Stars unclassified by SNN clustering algorithm. Stars in four over-dense regions of the sky are highlighted in distinct colors and examined across the same projections as Fig. 1. Spot 1 (red) targets the head of Orion A where Group 5 is recovered. A hole is visible in the proper motion space due to the classified stars in Group 5. Spots 2 and 3 target the OB1b and OB1a associations. Spot 4 targets λ Ori. No over-density in the proper motion space can be identified in these spots. We omit over-densities that correspond to σ Ori and Orion B here because they are already identified in Fig. 1.

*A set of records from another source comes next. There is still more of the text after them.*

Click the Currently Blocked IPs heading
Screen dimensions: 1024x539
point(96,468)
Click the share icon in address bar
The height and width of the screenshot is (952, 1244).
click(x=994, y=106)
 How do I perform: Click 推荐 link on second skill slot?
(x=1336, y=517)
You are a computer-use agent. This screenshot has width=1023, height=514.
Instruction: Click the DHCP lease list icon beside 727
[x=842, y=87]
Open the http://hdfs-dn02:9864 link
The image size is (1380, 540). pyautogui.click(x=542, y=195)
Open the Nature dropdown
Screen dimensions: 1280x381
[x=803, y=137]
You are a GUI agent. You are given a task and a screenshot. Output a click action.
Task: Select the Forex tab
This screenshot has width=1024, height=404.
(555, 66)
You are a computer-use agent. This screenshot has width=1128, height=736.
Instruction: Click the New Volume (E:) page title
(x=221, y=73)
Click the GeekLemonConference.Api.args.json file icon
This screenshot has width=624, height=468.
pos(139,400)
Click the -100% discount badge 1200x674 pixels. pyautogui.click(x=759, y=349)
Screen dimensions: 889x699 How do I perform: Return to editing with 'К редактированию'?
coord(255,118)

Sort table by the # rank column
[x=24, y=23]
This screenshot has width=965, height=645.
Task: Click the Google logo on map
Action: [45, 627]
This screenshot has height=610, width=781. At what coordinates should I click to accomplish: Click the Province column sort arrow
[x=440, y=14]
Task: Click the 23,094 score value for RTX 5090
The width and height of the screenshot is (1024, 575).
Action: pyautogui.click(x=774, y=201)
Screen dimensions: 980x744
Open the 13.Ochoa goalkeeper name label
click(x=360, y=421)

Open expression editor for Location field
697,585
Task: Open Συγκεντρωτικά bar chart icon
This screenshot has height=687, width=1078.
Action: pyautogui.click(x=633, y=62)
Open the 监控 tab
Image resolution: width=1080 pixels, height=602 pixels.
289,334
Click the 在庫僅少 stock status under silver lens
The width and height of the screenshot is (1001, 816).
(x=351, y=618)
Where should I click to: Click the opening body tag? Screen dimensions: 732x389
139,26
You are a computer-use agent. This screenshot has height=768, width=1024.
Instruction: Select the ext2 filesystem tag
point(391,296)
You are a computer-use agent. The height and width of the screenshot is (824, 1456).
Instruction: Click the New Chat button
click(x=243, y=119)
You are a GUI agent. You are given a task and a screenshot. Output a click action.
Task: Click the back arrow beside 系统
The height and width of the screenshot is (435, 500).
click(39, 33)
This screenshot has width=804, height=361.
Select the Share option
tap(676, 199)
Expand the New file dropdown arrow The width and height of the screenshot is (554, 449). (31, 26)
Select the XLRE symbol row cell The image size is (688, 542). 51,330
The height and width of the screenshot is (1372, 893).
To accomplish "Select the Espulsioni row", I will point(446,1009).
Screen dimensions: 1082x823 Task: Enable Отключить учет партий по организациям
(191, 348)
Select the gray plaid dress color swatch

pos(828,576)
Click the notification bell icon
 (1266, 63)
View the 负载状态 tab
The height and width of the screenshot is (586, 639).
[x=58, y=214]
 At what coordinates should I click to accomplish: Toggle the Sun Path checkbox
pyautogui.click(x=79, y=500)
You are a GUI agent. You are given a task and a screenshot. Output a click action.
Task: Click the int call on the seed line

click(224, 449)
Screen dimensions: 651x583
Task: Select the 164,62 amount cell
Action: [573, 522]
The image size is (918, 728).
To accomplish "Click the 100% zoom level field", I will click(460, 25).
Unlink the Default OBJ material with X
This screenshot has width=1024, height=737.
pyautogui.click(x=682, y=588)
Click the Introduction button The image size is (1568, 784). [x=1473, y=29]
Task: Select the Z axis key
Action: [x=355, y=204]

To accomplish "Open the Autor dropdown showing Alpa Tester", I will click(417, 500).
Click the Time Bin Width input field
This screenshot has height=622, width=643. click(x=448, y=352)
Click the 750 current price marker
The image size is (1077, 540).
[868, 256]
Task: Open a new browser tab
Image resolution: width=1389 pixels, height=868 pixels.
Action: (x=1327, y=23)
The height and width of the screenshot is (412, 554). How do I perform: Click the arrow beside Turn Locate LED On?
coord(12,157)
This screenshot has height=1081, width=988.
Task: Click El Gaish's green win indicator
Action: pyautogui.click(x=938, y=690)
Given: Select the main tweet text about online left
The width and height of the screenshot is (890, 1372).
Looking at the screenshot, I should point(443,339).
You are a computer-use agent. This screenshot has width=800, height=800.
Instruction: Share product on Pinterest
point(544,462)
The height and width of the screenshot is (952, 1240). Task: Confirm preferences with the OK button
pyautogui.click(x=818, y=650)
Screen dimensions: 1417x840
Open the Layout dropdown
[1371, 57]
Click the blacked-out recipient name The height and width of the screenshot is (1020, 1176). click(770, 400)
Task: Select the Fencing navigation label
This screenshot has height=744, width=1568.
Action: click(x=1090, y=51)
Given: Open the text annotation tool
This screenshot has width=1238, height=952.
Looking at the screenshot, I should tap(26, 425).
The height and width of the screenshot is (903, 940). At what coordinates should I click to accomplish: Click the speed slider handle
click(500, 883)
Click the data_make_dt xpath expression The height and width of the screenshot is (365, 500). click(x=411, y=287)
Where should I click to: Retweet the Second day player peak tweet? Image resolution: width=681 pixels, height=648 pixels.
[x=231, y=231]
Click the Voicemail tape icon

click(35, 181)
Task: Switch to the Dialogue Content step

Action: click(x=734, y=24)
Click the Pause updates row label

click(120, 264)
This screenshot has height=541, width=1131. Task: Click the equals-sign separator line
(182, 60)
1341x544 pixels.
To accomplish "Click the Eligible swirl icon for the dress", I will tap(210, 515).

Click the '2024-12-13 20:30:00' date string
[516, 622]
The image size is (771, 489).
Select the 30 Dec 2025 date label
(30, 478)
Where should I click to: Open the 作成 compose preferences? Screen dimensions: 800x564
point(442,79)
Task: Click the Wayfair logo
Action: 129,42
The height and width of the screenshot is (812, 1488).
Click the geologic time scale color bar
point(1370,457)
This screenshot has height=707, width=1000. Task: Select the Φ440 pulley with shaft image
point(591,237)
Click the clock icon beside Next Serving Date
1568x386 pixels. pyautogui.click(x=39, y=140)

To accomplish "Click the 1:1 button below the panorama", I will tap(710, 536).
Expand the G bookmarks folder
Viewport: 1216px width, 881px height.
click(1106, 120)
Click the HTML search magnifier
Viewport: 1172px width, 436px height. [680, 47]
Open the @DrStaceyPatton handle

Spot 1 targets the head of Orion A where Group 5 is recovered. We limited membership probability to above 10% to eliminate sporadic members. A large number of stars were not picked up by SNN in this region. A hole is visible in the proper motion distribution due to the classified stars in Group 5. Therefore, SNN treated these stars as noise primarily because they are outliers in proper motions. Spots 2 and 3 target the OB1b and OB1a associations. Spot 4 targets the leftover stars from λ Ori. Similar to the stars in Spot 1, no over-density can be visually identified in proper motion space from these spots, even if we plot the spots individually to remove obscuring effects due to overlap. Overall, SNN did a satisfactory job removing over-densities from the astrometric 5D space.

5. Conclusion

We used the parameter-free EnLink as an exploratory tool and adopted the SNN algorithm to dissect the Orion star-forming complex. Our two-stage SNN procedure incorporates the within-source co-variance matrices and accomplishes three tasks commonly involved in clustering analysis, that is to say parameter tuning, computing group stability and assigning frequentist membership probability. We recovered 22 spatially and kinematically coherent unique stable groups in the Orion complex, as Groups 13, 18, and 25 appear to be only the highest or lowest density regions of their parent groups. Perhaps more remarkable, most of the unique groups identified in this work match previously well-known stellar populations, which gives us confidence in the approach. We find 12 new stellar groups, spread as far as about 150 pc in front of the star-forming Orion clouds, to about 50 pc beyond them. Here we unexpectedly find several groups, revealing the wealth of sub-structure in the OB association, within and beyond the classical Blaauw Orion OBI sub-groups Blaauw (1964), Brown et al. (1994), de Zeeuw et al. (1999).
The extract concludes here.